How the common practice of "defensive medicine" increases the cost of hospital care and childbirth and automatically makes moms without
maternity insurance pay more and more each day

The MSN Encarta dictionary defines defensive medicine as a noun that means the practice of "extensive diagnosis as protection against lawsuit: medical treatment that involves carrying out extensive diagnostic testing in order to minimize the chances of a patient’s suing the doctor or hospital for negligence."

The Fasthealth.com dictionary defines defensive medicine as "the practice of ordering medical tests, procedures, or consultations of doubtful clinical value in order to protect the prescribing physician from malpractice suits."

An article in Medterms.com says outright that defensive medicine increases the cost of health care. It says defensive medicine is a host of "Medical practices designed to avert the future possibility of malpractice suits. In defensive medicine, responses are undertaken primarily to avoid liability rather than to benefit the patient. Doctors may order tests, procedures, or visits, or avoid high-risk patients or procedures primarily (but not necessarily solely) to reduce their exposure to malpractice liability. Defensive medicine is one of the least desirable effects of the rise in medical litigation. Defensive medicine increases the cost of health care and may expose patients to unnecessary risks."

Malpractice, defensive medicine,
and obstetric behavior

Does the practice of defensive medicine cause the cost of having a having a baby to go up?
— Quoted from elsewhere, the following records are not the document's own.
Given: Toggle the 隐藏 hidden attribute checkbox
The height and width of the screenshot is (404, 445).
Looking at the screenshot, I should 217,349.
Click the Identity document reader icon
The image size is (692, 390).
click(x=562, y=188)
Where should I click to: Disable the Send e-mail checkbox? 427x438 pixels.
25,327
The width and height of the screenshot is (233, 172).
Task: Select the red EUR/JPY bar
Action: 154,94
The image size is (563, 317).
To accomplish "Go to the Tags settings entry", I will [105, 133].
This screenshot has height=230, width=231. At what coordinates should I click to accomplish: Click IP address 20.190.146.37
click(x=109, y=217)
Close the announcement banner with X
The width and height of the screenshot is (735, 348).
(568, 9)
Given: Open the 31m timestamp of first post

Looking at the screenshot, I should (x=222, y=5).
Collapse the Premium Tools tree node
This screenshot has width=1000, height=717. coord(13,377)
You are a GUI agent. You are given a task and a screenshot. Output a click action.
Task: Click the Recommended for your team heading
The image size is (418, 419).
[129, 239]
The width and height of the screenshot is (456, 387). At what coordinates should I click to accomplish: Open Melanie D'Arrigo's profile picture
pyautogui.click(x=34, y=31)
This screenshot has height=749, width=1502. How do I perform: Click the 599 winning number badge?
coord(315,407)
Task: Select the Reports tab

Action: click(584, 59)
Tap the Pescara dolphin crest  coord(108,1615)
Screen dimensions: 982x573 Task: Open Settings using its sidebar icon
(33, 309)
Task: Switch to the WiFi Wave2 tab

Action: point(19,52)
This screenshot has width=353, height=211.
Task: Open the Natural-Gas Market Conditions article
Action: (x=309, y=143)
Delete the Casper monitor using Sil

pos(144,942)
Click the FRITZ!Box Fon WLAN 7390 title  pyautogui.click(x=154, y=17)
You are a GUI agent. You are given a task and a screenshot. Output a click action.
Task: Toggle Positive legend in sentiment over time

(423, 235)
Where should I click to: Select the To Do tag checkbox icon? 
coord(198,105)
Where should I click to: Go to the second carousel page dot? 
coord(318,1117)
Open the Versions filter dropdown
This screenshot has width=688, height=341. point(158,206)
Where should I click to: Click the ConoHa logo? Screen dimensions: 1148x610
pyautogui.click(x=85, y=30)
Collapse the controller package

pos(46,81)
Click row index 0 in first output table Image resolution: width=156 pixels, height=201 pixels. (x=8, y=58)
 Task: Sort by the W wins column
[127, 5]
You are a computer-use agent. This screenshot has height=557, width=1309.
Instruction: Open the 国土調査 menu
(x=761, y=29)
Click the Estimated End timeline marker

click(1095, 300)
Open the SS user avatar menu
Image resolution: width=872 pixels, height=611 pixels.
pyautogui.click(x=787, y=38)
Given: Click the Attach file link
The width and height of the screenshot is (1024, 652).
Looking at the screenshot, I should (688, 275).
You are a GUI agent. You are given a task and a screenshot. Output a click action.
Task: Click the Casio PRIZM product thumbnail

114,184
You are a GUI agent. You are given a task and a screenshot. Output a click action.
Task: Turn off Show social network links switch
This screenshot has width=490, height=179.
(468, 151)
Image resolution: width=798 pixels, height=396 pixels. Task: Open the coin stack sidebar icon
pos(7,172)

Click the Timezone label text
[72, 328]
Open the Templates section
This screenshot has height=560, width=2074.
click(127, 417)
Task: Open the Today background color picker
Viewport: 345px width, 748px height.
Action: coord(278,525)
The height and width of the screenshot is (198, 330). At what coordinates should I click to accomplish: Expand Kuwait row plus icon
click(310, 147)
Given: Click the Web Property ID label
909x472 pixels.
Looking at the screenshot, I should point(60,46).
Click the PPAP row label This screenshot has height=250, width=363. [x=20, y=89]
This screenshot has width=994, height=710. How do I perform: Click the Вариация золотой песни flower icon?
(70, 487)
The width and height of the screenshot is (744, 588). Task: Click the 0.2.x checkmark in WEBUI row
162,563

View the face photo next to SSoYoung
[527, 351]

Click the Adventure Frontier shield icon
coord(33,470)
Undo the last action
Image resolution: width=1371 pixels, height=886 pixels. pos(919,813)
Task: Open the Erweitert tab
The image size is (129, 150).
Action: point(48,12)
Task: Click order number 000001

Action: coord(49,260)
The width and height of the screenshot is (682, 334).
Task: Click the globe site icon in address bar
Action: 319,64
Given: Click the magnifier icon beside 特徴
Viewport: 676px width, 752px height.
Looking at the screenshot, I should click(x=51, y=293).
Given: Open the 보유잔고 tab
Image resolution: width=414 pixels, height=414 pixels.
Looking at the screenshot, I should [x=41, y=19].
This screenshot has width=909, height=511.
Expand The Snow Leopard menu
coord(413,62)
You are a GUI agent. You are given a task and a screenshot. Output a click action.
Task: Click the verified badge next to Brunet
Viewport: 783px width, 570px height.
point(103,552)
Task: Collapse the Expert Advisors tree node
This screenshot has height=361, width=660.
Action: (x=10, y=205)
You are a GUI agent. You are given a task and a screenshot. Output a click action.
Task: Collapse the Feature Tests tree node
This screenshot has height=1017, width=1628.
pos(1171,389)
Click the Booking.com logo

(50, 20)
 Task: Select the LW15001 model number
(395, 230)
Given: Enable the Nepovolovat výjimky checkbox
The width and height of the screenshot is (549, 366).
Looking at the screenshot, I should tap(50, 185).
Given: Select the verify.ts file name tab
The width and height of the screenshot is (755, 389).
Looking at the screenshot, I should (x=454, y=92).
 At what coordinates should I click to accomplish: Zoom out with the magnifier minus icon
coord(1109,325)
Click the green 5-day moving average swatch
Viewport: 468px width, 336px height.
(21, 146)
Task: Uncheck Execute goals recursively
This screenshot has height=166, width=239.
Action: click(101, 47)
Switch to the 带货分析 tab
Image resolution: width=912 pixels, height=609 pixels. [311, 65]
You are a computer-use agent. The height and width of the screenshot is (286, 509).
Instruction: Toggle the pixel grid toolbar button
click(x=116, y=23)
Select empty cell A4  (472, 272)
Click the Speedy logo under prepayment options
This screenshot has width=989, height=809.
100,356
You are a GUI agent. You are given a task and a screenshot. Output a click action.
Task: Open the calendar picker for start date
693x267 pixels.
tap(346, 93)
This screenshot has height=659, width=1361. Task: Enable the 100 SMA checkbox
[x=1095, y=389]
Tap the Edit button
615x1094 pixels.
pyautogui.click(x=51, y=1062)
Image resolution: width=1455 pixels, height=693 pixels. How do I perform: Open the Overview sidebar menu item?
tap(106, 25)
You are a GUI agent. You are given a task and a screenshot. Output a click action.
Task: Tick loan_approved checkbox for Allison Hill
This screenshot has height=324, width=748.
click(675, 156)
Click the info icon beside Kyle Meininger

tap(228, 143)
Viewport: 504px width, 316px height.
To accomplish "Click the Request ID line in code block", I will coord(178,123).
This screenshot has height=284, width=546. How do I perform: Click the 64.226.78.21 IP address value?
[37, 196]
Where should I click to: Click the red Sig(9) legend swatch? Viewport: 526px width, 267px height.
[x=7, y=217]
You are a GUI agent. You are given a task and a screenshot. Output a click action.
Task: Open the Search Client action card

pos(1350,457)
In a study done by professors at the Department of Economics, Maxwell Graduate School of Citizenship and Public Affairs, Syracuse University, New York, the conclusion is, "The results appear to confirm the existence of defensive medicine in obstetrics." This, of course, raises the cost of obstetric deliveries. These are the summary findings as reported by PubMed, the National Library of Medicine:

OBJECTIVES: The authors examine 58,441 obstetric deliveries in New York State outside New York City to test for the existence of defensive medicine in obstetrics. METHODS: The data consist of merged vital statistics and hospital discharge records from the New York State Department of Health, together with other merged variables. Physician fear of malpractice is proxied by cumulative obstetric malpractice suits by county for 1975 through 1986. A generalized probit analysis is used. RESULTS: Malpractice exposure is shown to influence slightly the use of the electronic fetal monitor (EFM), a major diagnostic tool. Use of the EFM is shown to influence the diagnosis of fetal distress; fear of malpractice influences this diagnosis both directly and through the EFM. The diagnosis of fetal distress significantly affects the choice of cesarean section (c-section) as a method of delivery; hence, fear of malpractice influences the choice of a c-section both directly and through the diagnosis of fetal distress. Failure to include indirect effects via diagnostic procedures and diagnosis would result in an underestimate of the effect of fear of malpractice. Of an overall c-section rate of 27.6% in the data set, fear of malpractice accounts for an estimated 6.6 percentage points, of which 4.4 percentage points reflect a direct effect, and the remaining 2.2 percentage points reflect the effect of malpractice exposure on the use of the EFM and, directly and indirectly, the diagnosis of fetal distress. CONCLUSIONS: The results appear to confirm the existence of defensive medicine in obstetrics. Whether this is a desirable or undesirable effect remains ambiguous, but it is costly.